Ma è su New York (dove il 19 aprile si terranno le primarie democratiche) che Bernie va giù duro. “Se riusciremo ad avere un’affluenza alta, a New York vinceremo! Portate alle urne quanta più gente potete: amici, genitori, parenti, vicini. Noi vinceremo a New York. E una volta vinto a New York, arriveremo alla Casa Bianca”. La folla ha risposto in un boato “We love you, Bernie”.
Ci sono momenti in cui si aprono gli occhi. O comunque momenti in cui la comprensione di qualcosa si fa più chiara. Giovedì sera Bernie Sanders è riuscito a mobilitare un popolo. Non so quanti potessero essere. Il New York Times ha parlato di 18.000 persone. Numeri grandiosi ma che alla fine hanno un’importanza relativa. Perché la vera capacità di Bernie è stata semmai quella di compattare mondi diversi in un’unica, potentissima, alleanza: sono gli immigrati, è il Bronx, è il Queens, è Brooklyn che si sono vigorosamente uniti per muovere battaglia all’1% di Manhattan. Sono gli arrabbiati, che non ne possono più di sperequazioni e ingiustizie che si saldano in un movimento perennemente conteso tra la speranza nel futuro e il furore barricadiero. Un paradosso magistralmente espresso dallo slogan della campagna di Bernie: Feel the Bern (senti il fuoco): espressione che può ambiguamente significare, “senti l’energia dell’entusiasmo”, ma anche, più efficacemente “incàzzati!”. Ed è proprio questa la forza e al contempo la debolezza di Bernie e del suo popolo. Da una parte, si tratta evidentemente di un messaggio divisivo, duro, arrabbiato. Un messaggio che tradisce indubbiamente lo storico ottimismo inclusivo e liberale della tradizione americana. Ma dall’altra si tratta al contempo di un messaggio che affonda le proprie radici in qualcosa di drammaticamente concreto. Che non può essere ignorato.

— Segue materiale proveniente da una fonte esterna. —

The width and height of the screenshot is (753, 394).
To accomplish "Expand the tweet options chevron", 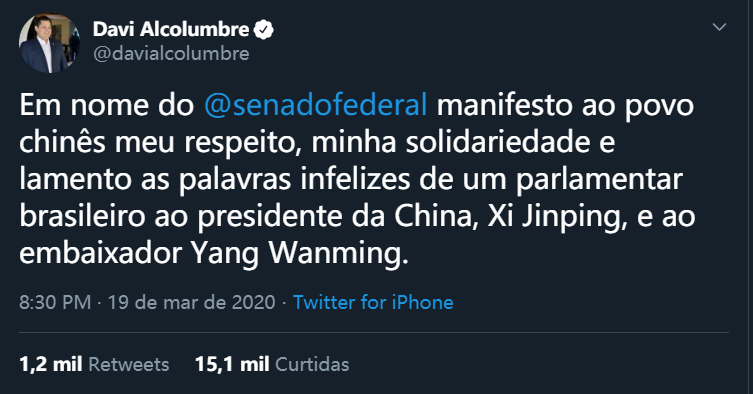I will pos(719,27).
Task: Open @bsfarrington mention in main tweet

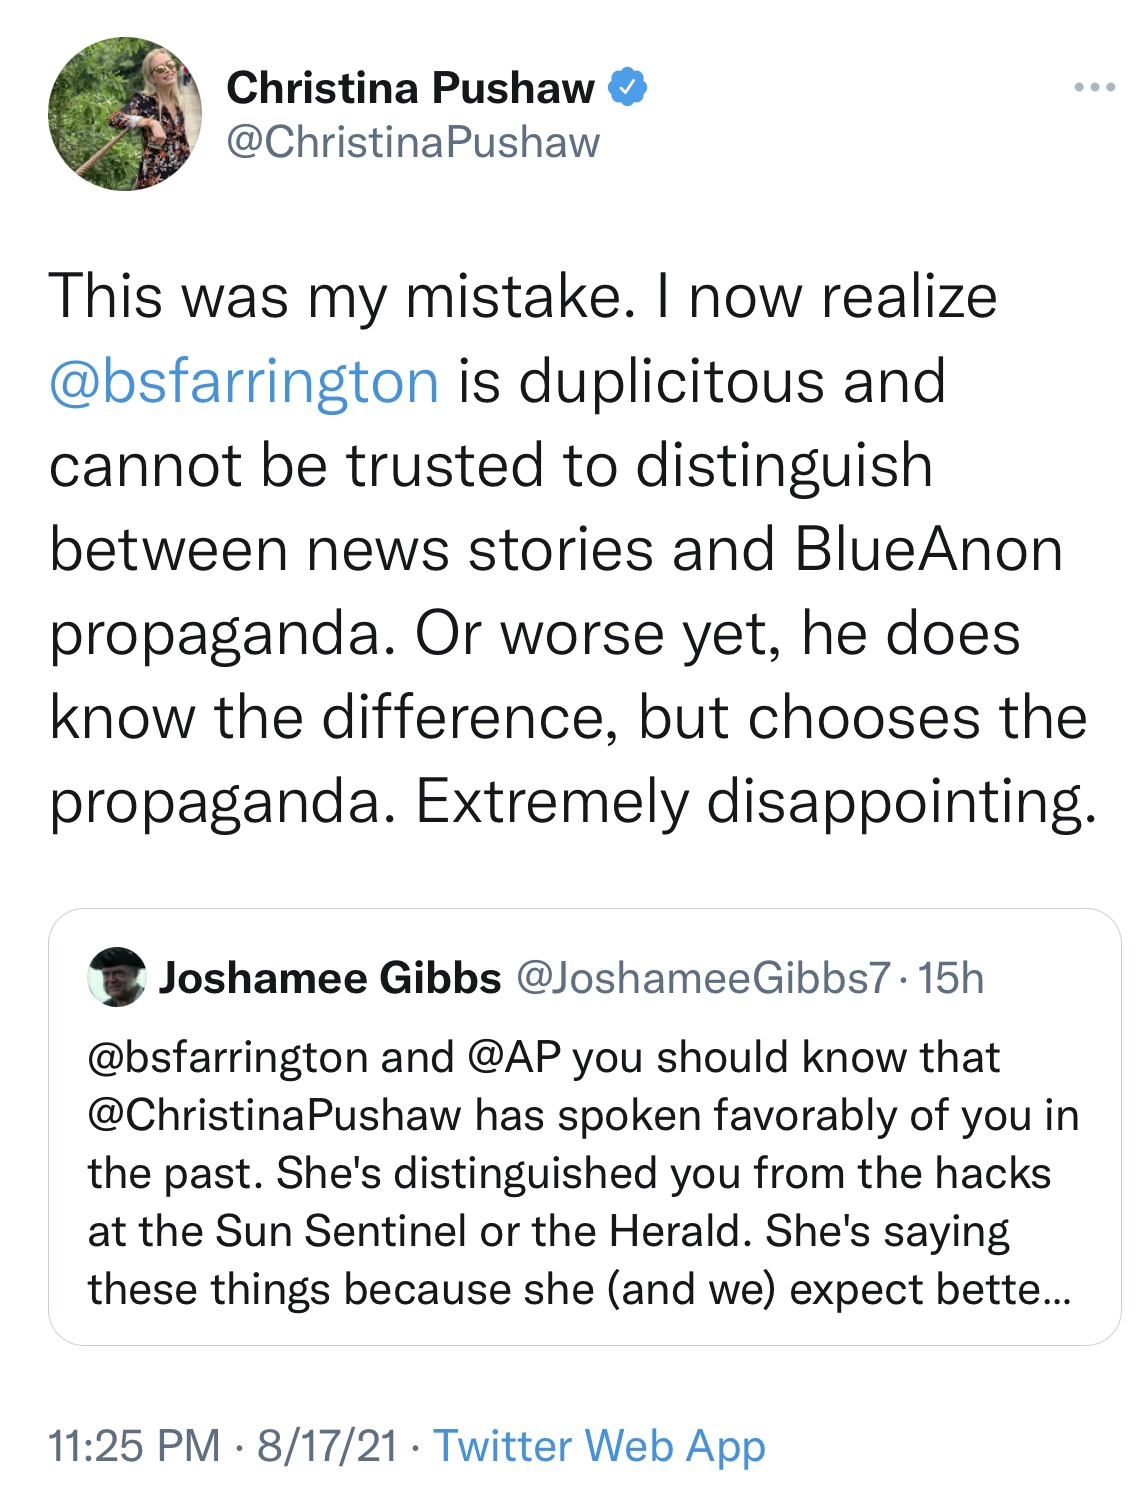Action: [244, 382]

Perché è proprio questo il punto: New York non è l’universo patinato glamour e alla Gossip Girl di cui ci infarciscono mediaticamente il cervello. New York non sono i fighetti viziati e pieni di soldi che incontri il sabato sera a Grand Central, né gli assidui frequentatori di cocktail altolocati che si riempiono la bocca di riformismo liberal per pulirsi la coscienza. No. New York sono le scuole pubbliche disastrate nel Bronx, i ghetti delle minoranze che ancora esistono tra il Bronx e Brooklyn e gli stessi barboni in condizioni terribili che tanto spesso incontri in metropolitana. Perché giovedì sera, in quella folla, ci saranno stati sicuramente anche degli invasati e dei parassiti sociali in cerca di assistenzialismo fine a se stesso. Ma in quella folla c’erano anche disperati e lavoratori schiacciati dall’alta finanza e della crisi economica. Perché quando Sanders dice che le grandi banche americane salvate con i soldi pubblici si sono poi ingrandite prosperando, sarà magari demagogico: ma ha ragione. Perché ogni fenomeno storicamente ha una causa: e se questo radicalismo in America sta prendendo sempre più piede, non si può banalmente imputare alla demagogia o alla stupidità delle masse: perché questo significherebbe non capire la realtà o – peggio – essere intellettualmente disonesti.
Non ho molti dubbi sul fatto che il programma politico di Sanders sia in buona sostanza utopistico e scarsamente realizzabile. Né tantomeno glorifico la sua figura (che pure qualche contraddizione se la porta ambiguamente dietro). Mi limito solamente a rilevare che tra un’ex first lady avvezza a cambiare casacca, un miliardario fedele solo a se stesso, un senatore texano che confonde lo studio ovale con il pulpito e un governatore che galleggia senza voti… beh, ecco, forse Sanders non è poi la scelta peggiore.